July 31, 2020

Aging in place portends "silver tsunami" in housing market

For years it was a portrait of the American dream. Buy or rent a small home when you’re young, trade up to raise a family, then downsize for retirement. But a growing number of baby boomers are choosing to age in place.

Boomers, generally between the ages of 54 and 73, are working longer. About 20% of Americans 65 and older are working or looking for jobs, up from 12.1% in 1996, Labor Department figures show.

With seniors living and working longer, 52% of boomers say they never plan to move from their current home, according to a survey. Moreover, the shortage of less expensive smaller houses available across the country the trade-off becomes even less appealing

Ironically, this penchant for aging in place is likely exacerbating the shortage, as the result is fewer larger homes to choose from for those who might want to move up to the next tier!
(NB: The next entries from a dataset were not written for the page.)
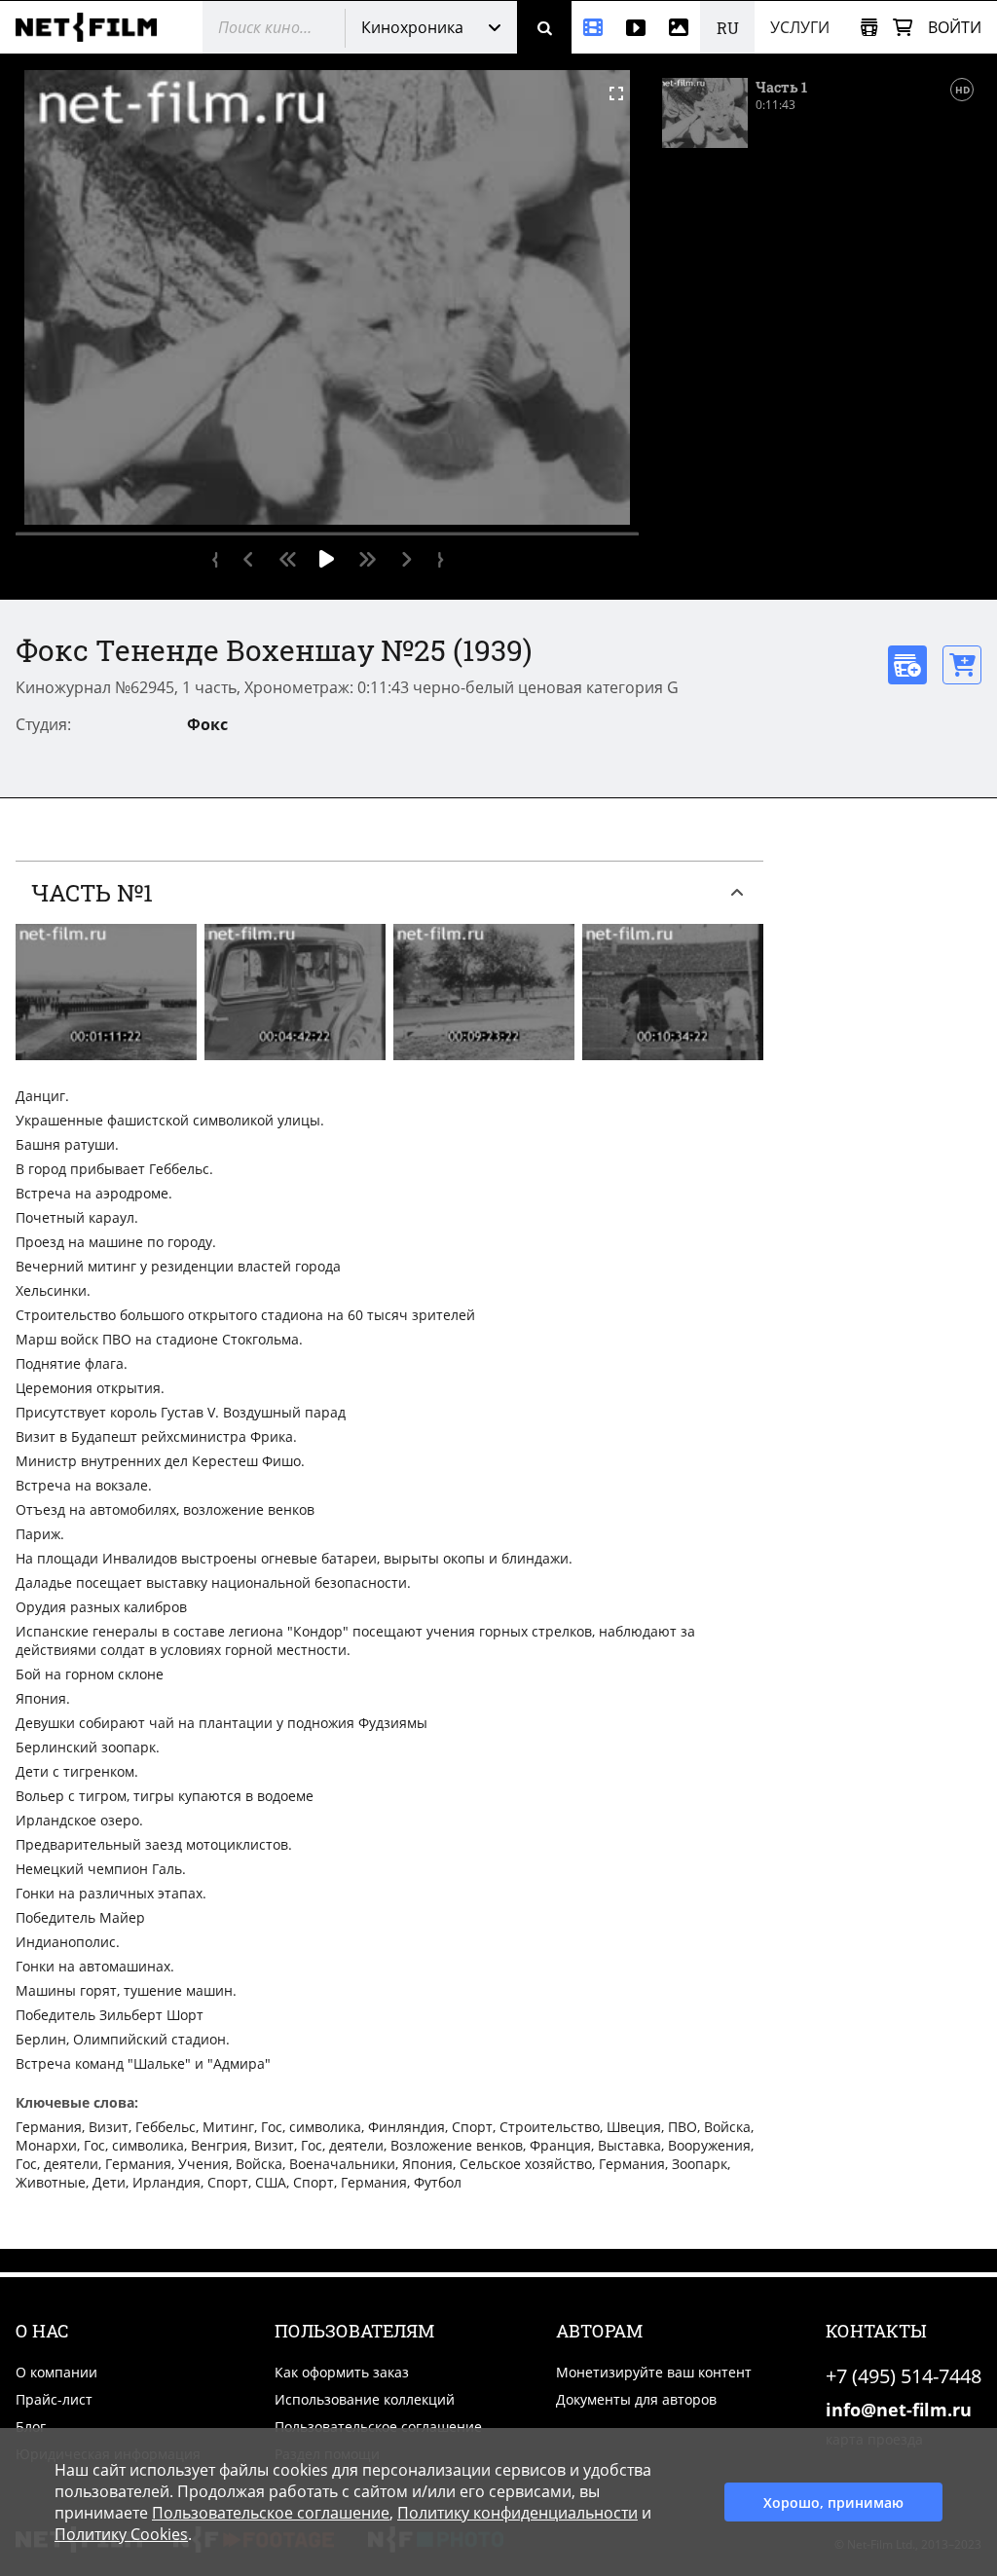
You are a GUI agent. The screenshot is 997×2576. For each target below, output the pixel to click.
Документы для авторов (636, 2399)
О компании (56, 2372)
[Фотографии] (678, 27)
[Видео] (635, 27)
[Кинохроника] (593, 27)
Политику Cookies (121, 2534)
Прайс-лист (54, 2399)
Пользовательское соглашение (378, 2426)
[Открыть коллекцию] (869, 27)
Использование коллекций (365, 2399)
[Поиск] (544, 27)
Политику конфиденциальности (517, 2512)
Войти (954, 27)
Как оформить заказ (342, 2372)
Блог (31, 2426)
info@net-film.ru (899, 2409)
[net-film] (93, 27)
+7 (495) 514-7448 (903, 2376)
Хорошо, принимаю (833, 2502)
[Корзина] (902, 27)
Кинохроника (412, 27)
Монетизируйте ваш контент (654, 2372)
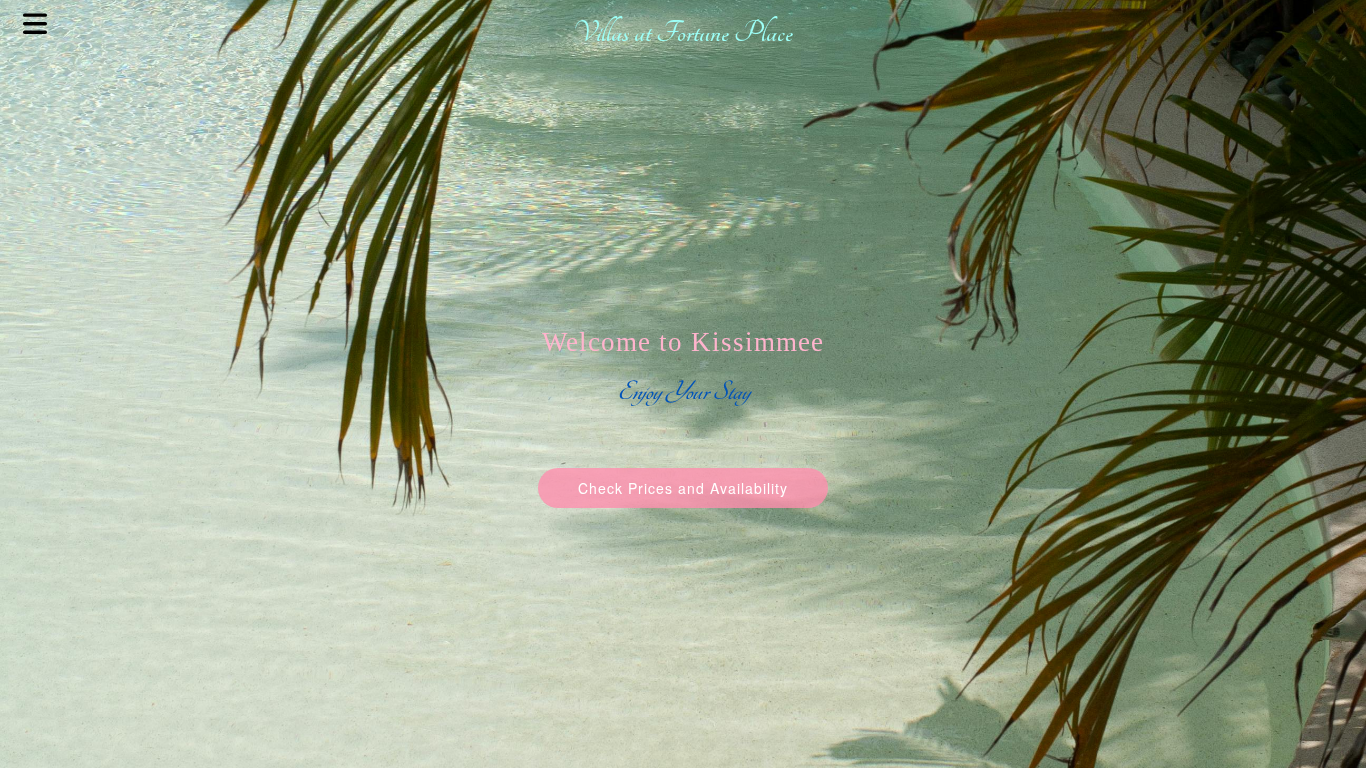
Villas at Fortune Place (683, 33)
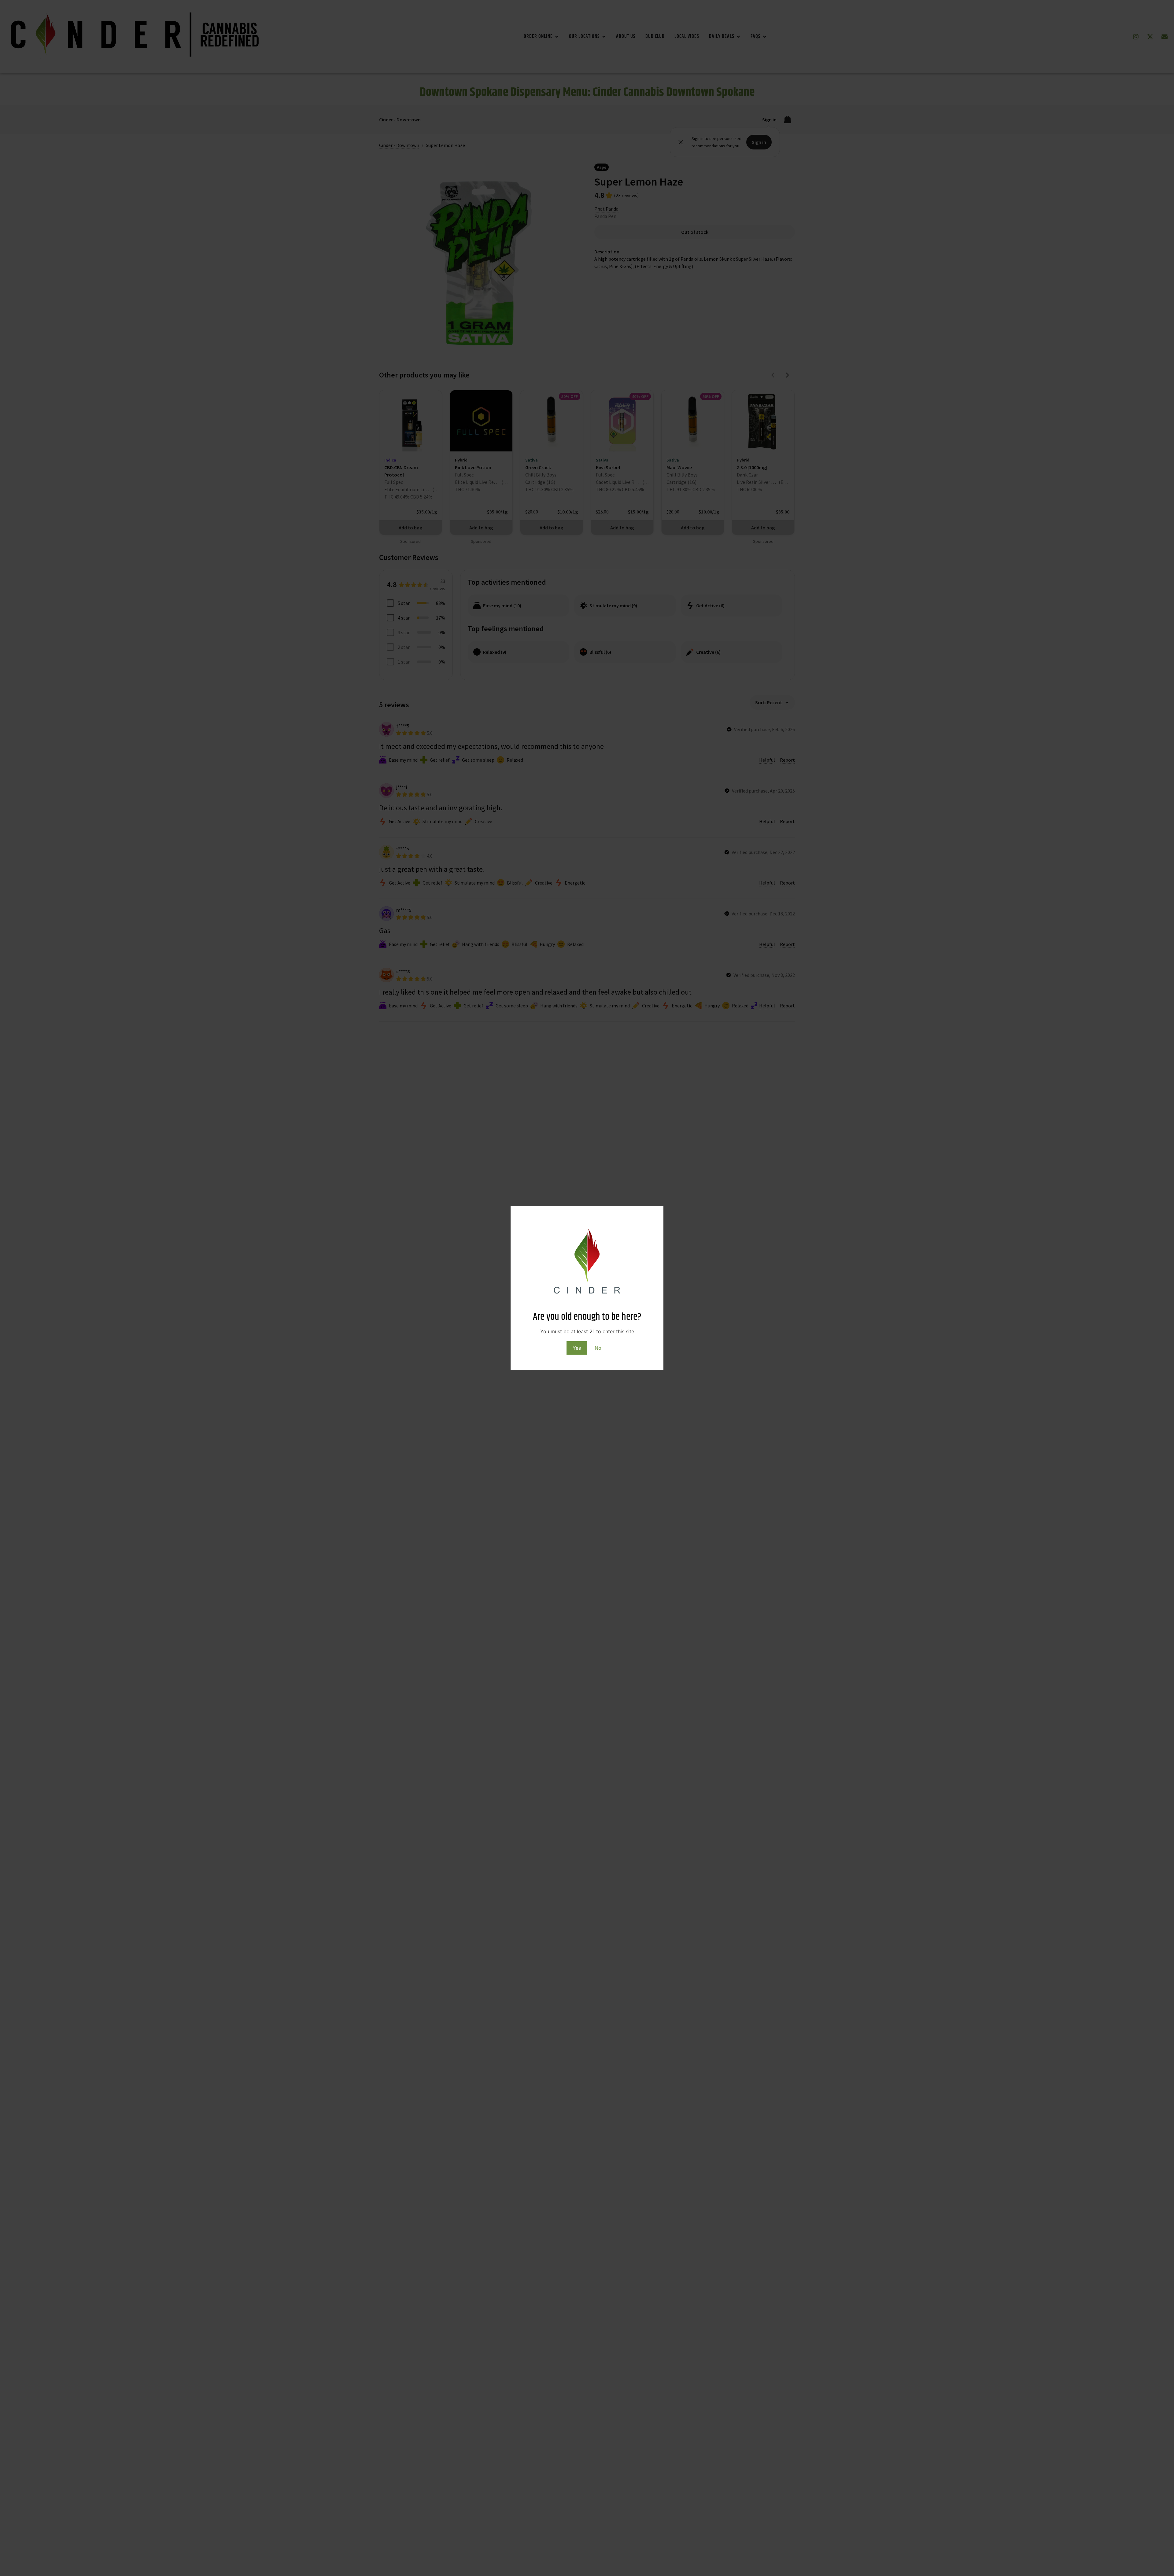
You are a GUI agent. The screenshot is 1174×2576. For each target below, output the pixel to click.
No (598, 1348)
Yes (577, 1348)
Many boomers have finally paid off their mortgages and don’t want to start making house payments again. With seniors' better health, they enjoy having a large house, available for visits from adult children and, eventually, grandchildren. Which of course makes outdoor amenities even more important.

But many experts believe boomers are simply delaying the inevitable. They're predicting as many as 900,000 mid-to-large size houses may hit the market by 2030. This "silver tsunami" couldn't come at a better time.

Even the youngest Millennials, the largest American generation ever, are growing up and forming families. Demand for housing is surging as the oldest are nearing the big 4-0!

Studies show this is an increasingly responsible group, and those with student loans are no worse at managing their debt than people without student loans. However, many in this age bracket still have strong misconceptions about credit scores and down payments, keeping them out of the homeownership game longer than necessary.

It's true, even with great interest rates, higher home prices make it very tough to put extra money aside to make a larger mortgage payment, along with more property taxes and higher utility costs. Prepared buyers also plan for maintenance and "unplanned" expenses, those bills that crop up at the most inopportune moments.

But don't forget - your credit eligibility is based on your entire financial picture - income, assets, debt-to-income ratio, credit history are all part of the equation.

In 2019, the National Association of Realtors found that the average down payment on a house or condo was just 12%. For first-time buyers, that number dropped to 6%. And many people put down much less.

Many federal and state down payment assistance (DPA) programs allow down payments as low as 3%.

And studies show Millennials are finding ways to buy. Since 2014, the millennial share of home purchases has risen from 30% to 37%.